Hits Playtime – Interview des créateurs du projet “Avenir” !

L’esprit plein de projets, les étudiants de Supinfogame nous ouvrent les portes de leur créativité en répondant à quelques une de nos questions habituelles. L’occasion de découvrir que des jeux comme Little King’s Story auront vraiment marqué toute une génération de créateurs en devenir. Une bonne nouvelle en soi, non ? Mais parlons plutôt d’Avenir…

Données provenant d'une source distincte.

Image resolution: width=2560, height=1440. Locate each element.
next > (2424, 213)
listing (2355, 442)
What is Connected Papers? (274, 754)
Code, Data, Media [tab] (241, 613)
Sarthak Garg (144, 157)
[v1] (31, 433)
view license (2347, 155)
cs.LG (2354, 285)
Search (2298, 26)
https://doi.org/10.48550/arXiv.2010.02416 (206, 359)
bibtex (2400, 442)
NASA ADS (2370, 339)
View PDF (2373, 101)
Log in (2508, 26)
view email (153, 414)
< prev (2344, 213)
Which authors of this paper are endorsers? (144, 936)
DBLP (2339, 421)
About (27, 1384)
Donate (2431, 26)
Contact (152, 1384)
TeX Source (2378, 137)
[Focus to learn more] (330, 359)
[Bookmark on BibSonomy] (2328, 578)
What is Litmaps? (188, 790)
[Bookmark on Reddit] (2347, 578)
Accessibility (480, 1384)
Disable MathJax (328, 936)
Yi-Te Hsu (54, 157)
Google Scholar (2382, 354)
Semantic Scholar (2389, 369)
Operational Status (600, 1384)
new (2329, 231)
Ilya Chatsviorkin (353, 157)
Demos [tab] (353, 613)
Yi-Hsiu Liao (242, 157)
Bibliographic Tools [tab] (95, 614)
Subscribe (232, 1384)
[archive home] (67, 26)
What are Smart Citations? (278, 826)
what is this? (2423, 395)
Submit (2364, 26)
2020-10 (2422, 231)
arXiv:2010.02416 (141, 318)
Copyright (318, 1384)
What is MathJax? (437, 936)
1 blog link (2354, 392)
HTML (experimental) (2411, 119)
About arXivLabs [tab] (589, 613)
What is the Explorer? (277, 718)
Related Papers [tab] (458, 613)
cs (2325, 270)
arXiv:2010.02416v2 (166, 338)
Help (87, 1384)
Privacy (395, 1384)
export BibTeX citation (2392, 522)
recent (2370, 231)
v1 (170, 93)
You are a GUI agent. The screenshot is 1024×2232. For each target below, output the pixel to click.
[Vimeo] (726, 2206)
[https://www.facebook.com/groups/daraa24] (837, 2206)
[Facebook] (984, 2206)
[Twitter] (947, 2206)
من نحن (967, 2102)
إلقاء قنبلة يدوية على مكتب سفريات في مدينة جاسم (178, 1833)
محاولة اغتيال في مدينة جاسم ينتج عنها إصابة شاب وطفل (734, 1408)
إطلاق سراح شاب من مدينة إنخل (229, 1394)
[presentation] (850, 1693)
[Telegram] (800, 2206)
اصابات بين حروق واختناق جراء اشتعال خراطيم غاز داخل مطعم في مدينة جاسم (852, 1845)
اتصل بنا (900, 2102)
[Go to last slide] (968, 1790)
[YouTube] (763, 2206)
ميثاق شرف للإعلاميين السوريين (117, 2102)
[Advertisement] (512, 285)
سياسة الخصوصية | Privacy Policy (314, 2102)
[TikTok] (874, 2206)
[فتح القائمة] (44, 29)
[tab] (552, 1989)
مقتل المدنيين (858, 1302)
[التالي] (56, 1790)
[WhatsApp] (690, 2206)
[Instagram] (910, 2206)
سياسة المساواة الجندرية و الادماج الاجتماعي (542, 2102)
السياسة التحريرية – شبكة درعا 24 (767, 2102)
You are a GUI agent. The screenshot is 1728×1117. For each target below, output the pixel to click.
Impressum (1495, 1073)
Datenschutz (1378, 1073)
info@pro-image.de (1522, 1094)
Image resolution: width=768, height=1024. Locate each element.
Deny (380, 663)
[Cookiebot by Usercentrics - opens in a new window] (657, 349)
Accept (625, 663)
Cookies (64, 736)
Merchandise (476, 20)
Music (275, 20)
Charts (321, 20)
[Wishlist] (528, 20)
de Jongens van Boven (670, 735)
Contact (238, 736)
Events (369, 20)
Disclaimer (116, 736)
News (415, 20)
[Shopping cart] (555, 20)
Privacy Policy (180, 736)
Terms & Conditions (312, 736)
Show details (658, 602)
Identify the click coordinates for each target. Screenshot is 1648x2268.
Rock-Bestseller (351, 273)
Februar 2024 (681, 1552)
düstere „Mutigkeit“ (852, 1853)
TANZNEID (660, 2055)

Bonjour et merci d’avoir répondu à l’appel de cette interview. Tout d’abord, pouvez-vous présenter l’équipe de développement ?

Pierre : Bonjour à tous les lecteurs ! Alors notre équipe est composée de deux graphistes, Solène et Camille, d’un programmeur, Léo, d’un game designer à plein temps, Sandro et donc de moi, qui suis chef de projet. Nous sommes tous étudiants en troisième année à Supinfogame.

Parlez-nous un peu de votre école. Quels sont ses points forts et surtout, quelles sont les qualités requises pour s’y insérer le plus facilement possible ?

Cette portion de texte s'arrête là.